FE Editorial : RBI needs NIB support

With wholesale inflation for October moderating unexpectedly to 7.45% yoy despite the diesel price hike in mid-September, which was expected to drive it up to near 8%, the stage looks all set for a 25 bps rate cut in January—food composite inflation has fallen to an 8-month low and core inflation to a 5-month low, though all this could change if the October numbers are revised like the August ones were. While October's fuel index was a bit lower than September, thanks to the fall in prices of bitumen, aviation fuel, furnace oil and naphtha, the overall WPI data is in sync with trends seen in the PMI for the same month, which essentially showed a fairly steep drop in prices of both inputs and outputs with both sub-indices at near 2-year lows. As data indicating core inflation tends to mimic GDP trends with a 1-year lag, chances are inflation could fall further, more so since all projections suggest benign commodity prices in the near future.

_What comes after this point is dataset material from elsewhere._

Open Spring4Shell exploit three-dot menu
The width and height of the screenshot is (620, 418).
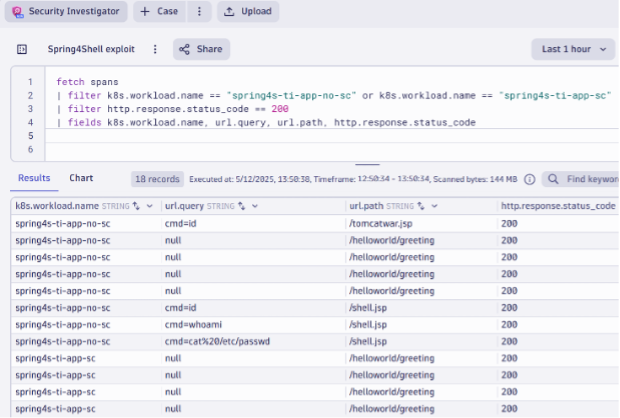155,49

The two jokers in the pack, however, are the rupee as well as government policy on MSPs and social sector spending like on MGNREGA. While the last two helped inflation to rise—the last round of hikes in MSPs earlier this month could well trigger another round of food inflation—the strengthening rupee helped dampen inflation. The rupee cannot appreciate on a sustained basis with the kind of current account deficit India has, but it is true that when the government was on a reforms overdrive in September, FIIs flows jumped from $1.7 billion in August to $3.8 billion in September. With the government now looking a bit tired—the much-promised National Investment Board which was to jumpstart clearances for stalled projects still hasn't come up—FIIs flows halved in October. The government's inability to hold its end of the bargain is going to make RBI's life tougher.